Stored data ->
+-------+

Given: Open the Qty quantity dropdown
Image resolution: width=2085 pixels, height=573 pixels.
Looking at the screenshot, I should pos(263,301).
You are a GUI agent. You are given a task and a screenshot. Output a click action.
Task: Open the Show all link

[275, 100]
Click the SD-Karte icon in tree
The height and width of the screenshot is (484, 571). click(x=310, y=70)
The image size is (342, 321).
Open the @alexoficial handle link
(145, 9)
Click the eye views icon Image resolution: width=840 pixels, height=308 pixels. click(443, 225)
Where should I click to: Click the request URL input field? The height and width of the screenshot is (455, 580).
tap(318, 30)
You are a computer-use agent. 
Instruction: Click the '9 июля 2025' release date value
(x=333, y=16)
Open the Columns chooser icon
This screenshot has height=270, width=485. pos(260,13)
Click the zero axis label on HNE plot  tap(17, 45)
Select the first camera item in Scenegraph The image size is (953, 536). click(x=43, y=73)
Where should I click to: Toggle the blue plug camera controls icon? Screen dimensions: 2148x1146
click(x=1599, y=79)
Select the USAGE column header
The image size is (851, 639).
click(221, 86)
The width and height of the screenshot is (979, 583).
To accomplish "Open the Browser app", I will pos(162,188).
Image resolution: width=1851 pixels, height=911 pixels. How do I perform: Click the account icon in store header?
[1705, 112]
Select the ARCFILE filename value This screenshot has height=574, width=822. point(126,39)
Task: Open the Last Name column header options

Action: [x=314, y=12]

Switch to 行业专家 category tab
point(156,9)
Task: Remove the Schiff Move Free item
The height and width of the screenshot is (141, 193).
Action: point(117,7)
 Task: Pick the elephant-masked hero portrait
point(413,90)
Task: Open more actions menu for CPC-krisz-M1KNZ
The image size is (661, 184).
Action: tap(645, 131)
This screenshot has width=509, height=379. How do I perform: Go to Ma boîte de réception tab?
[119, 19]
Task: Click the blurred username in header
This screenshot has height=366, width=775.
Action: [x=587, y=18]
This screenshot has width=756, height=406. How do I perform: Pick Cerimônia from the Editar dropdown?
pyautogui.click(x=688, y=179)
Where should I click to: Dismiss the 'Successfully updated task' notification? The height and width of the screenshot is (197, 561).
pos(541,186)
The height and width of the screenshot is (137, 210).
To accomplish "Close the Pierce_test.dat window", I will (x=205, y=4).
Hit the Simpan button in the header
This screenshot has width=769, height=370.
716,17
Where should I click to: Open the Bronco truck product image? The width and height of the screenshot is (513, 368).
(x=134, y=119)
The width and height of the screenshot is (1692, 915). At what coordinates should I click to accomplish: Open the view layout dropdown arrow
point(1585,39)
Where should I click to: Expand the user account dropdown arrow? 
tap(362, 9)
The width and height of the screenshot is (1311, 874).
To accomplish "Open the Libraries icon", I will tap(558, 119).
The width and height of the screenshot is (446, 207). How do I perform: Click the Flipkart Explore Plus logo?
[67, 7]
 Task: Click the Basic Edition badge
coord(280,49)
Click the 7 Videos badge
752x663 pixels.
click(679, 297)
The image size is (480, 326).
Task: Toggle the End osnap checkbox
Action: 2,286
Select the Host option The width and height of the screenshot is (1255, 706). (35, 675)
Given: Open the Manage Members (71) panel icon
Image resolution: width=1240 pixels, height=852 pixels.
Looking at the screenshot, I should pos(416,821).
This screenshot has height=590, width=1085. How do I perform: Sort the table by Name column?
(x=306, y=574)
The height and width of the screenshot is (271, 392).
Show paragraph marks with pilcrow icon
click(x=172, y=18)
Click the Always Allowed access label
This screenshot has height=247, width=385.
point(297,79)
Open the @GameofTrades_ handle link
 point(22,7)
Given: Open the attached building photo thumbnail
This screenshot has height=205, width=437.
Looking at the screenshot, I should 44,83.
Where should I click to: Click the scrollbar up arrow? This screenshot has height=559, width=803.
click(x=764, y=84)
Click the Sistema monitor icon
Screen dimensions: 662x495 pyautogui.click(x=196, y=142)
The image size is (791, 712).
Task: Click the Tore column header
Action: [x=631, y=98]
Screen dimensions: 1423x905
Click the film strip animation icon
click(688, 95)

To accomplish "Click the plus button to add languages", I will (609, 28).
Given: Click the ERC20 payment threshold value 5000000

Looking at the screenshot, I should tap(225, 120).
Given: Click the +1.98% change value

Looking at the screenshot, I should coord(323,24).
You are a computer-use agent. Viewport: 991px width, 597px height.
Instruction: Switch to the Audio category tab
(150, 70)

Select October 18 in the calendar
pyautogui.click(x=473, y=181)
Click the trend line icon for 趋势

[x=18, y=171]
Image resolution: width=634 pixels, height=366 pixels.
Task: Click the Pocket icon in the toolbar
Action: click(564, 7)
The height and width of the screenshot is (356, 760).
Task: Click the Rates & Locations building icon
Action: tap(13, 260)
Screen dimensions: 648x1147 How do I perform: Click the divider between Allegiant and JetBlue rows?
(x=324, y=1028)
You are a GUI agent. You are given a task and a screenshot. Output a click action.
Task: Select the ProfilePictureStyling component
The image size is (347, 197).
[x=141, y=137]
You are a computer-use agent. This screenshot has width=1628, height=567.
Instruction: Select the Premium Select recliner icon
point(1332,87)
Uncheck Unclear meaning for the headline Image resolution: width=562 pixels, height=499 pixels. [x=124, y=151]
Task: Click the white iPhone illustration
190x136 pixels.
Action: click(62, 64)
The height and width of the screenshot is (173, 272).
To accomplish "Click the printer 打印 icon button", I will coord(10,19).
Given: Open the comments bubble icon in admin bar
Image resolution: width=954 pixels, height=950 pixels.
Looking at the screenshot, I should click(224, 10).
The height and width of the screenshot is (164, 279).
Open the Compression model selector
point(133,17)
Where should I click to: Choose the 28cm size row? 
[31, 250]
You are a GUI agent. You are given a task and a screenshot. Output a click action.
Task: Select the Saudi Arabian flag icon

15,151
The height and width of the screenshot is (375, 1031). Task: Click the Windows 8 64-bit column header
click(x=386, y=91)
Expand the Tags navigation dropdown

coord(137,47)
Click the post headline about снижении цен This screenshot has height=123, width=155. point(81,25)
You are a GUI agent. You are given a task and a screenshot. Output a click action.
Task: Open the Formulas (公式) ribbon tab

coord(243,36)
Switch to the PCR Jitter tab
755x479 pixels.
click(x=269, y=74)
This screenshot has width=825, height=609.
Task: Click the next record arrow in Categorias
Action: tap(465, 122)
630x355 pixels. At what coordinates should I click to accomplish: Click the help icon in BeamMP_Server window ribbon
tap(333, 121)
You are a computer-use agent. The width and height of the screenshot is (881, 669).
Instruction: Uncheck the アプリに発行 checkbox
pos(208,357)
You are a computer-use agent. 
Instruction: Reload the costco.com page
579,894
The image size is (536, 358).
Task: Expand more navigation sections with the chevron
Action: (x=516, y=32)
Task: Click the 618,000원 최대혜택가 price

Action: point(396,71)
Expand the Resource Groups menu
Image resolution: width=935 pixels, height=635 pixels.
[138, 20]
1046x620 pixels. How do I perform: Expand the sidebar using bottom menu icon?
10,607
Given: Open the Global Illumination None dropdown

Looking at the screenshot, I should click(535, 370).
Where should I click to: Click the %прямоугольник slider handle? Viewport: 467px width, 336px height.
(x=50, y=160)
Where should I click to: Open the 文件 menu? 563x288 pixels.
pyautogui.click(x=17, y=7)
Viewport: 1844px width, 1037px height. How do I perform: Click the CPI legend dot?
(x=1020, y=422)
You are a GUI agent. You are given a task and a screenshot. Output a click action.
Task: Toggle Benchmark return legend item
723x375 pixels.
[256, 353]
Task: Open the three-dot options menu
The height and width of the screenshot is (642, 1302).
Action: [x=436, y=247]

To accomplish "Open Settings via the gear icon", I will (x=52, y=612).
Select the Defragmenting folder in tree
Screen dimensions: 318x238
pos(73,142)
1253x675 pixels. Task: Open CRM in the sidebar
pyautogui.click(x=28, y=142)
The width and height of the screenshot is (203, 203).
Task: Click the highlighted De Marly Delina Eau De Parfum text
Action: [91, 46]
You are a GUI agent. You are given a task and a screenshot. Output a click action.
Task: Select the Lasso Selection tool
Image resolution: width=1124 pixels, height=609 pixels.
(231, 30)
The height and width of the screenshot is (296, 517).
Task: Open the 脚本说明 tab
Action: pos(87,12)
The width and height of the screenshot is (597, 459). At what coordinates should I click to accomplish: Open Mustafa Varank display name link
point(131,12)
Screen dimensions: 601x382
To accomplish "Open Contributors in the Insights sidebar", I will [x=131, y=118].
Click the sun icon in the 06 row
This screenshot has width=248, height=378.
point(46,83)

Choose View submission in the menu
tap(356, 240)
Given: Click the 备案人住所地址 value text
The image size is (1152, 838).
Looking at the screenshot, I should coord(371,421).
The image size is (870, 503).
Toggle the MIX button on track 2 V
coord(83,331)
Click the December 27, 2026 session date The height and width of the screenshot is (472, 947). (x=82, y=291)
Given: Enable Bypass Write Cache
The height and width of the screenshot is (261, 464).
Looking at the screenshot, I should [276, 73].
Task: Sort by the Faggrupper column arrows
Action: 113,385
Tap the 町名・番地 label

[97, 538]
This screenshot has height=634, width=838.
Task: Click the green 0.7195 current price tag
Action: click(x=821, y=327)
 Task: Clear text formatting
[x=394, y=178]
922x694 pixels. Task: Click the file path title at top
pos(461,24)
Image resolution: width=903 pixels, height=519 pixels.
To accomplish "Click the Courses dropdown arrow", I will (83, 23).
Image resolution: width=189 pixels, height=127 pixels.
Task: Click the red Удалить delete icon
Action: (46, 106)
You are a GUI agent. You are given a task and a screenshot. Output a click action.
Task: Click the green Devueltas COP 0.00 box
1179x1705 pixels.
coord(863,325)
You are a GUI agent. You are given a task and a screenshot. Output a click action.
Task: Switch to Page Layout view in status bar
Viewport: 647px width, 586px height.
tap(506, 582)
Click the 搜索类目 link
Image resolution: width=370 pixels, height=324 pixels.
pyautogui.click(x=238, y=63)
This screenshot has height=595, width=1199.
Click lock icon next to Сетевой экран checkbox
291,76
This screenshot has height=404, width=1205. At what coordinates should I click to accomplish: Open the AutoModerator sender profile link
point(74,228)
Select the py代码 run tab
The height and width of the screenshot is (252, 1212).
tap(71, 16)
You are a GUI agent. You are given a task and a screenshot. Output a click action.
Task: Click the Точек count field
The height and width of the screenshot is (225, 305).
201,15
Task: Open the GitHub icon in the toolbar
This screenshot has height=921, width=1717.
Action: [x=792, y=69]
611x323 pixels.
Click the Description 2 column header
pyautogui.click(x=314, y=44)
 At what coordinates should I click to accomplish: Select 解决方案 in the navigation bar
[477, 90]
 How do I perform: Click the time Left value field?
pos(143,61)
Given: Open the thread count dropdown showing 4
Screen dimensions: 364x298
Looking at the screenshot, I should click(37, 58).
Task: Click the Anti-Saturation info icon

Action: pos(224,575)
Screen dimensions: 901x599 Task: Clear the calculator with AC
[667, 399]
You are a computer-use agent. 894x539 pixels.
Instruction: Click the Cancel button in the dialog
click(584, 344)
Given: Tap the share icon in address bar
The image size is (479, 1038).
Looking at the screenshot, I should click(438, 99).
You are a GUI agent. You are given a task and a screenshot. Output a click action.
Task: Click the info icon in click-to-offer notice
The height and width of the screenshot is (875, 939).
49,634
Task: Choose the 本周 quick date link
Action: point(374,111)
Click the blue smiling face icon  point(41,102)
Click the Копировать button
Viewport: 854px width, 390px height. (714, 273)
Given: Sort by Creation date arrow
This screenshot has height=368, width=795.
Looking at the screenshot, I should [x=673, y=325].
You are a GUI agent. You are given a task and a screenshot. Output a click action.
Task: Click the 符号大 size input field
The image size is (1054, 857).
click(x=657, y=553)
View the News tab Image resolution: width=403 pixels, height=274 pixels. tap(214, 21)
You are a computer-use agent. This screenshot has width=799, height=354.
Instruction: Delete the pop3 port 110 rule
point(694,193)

+-------+

ASSIGNMENT ->
Look above for the line containing "This screenshot has height=590, width=1085." and the line containing "Given: Open the attached". Transcribe both, with the lines between them, exactly.

RESPONSE TO THIS TASK ->
This screenshot has height=590, width=1085. How do I perform: Sort the table by Name column?
(x=306, y=574)
The height and width of the screenshot is (271, 392).
Show paragraph marks with pilcrow icon
click(x=172, y=18)
Click the Always Allowed access label
This screenshot has height=247, width=385.
point(297,79)
Open the @GameofTrades_ handle link
 point(22,7)
Given: Open the attached building photo thumbnail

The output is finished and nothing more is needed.